DECLARE @query_id INT = 123;

SELECT 
    p.plan_id,
    p.is_forced_plan,
    p.force_failure_count,
    p.last_force_failure_reason_desc
FROM sys.query_store_plan p
WHERE p.query_id = @query_id
  AND p.is_forced_plan = 1;

This returns only the forced plan(s) for that specific query.

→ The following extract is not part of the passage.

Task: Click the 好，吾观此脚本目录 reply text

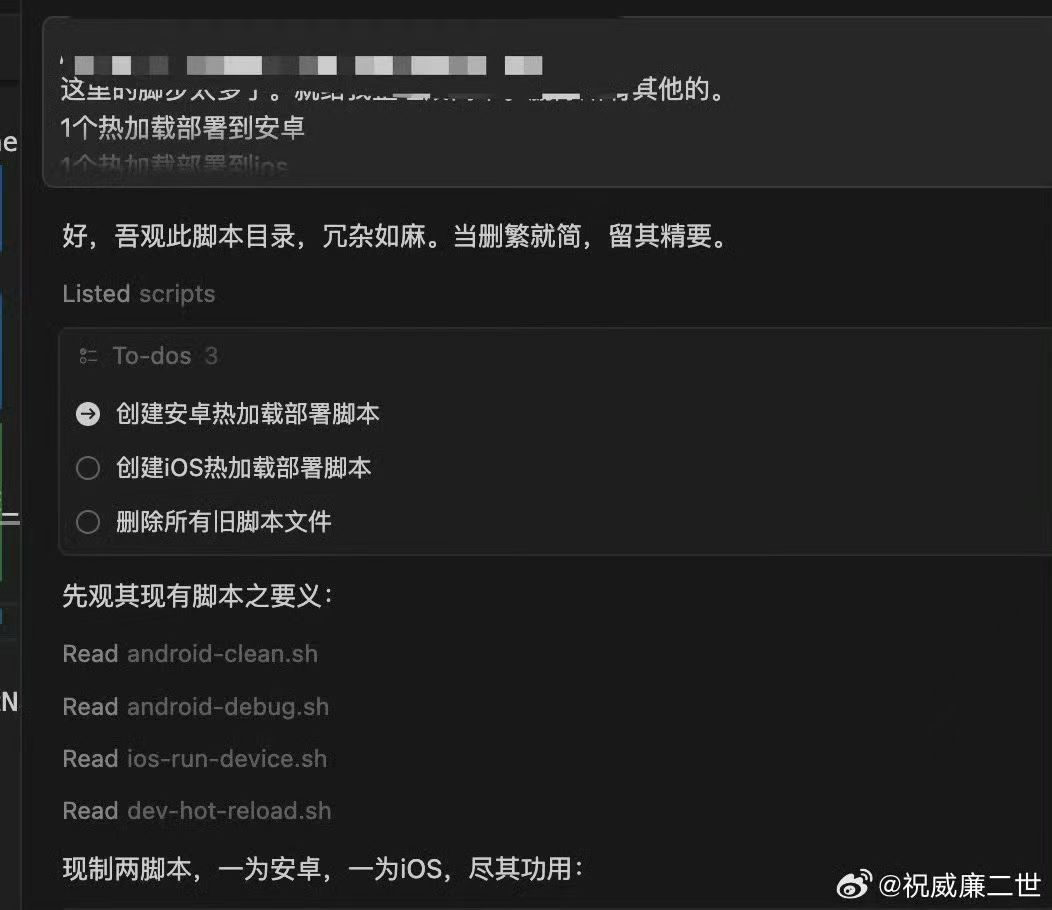Action: tap(396, 236)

Verifying the Plan Was Unforced

After unforcing a plan, verify it’s no longer active:

SELECT 
    p.plan_id,
    p.is_forced_plan
FROM sys.query_store_plan p
WHERE p.query_id = 123
  AND p.plan_id = 456;

When is_forced_plan is 0, the plan has been successfully unforced and the optimizer will make its own decisions again.

When to Unforce Plans

You should unforce plans when:

  • You’ve fixed the root cause. If you’ve updated statistics, added missing indexes, or resolved parameter sniffing issues, the optimizer should now choose good plans on its own.
  • Data patterns have changed. The forced plan might have been optimal for your data six months ago, but if data volume or distribution has changed significantly, a different plan might now be better.
  • You’re upgrading SQL Server. Newer versions often include optimizer improvements. Forced plans prevent you from benefiting from these enhancements.
  • The forced plan is failing. If force_failure_count is increasing, the forced plan is no longer compatible with your schema and should be unforced.

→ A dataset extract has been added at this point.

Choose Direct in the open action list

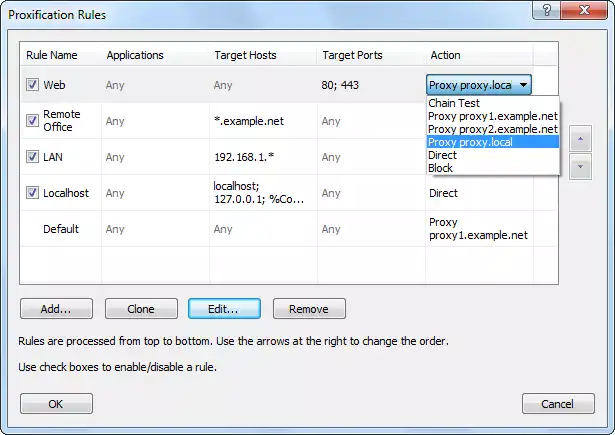[442, 155]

Monitoring After Unforcing

After unforcing a plan, it’s a good idea to monitor query performance to ensure the optimizer makes good choices:

DECLARE @query_id INT = 123;

SELECT 
    p.plan_id,
    AVG(rs.avg_duration) / 1000.0 AS avg_duration_ms,
    SUM(rs.count_executions) AS executions,
    MAX(rs.last_execution_time) AS last_used
FROM sys.query_store_plan p
JOIN sys.query_store_runtime_stats rs ON p.plan_id = rs.plan_id
WHERE p.query_id = @query_id
  AND rs.last_execution_time >= DATEADD(hour, -1, GETUTCDATE())
GROUP BY p.plan_id
ORDER BY last_used DESC;

This shows which plans are being chosen and how they’re performing since you unforced the plan. If performance degrades, you may need to investigate further or temporarily force the plan again while you address the issue.

Feel free to change DATEADD(hour, -1, GETUTCDATE() to a more suitable timeframe if needed.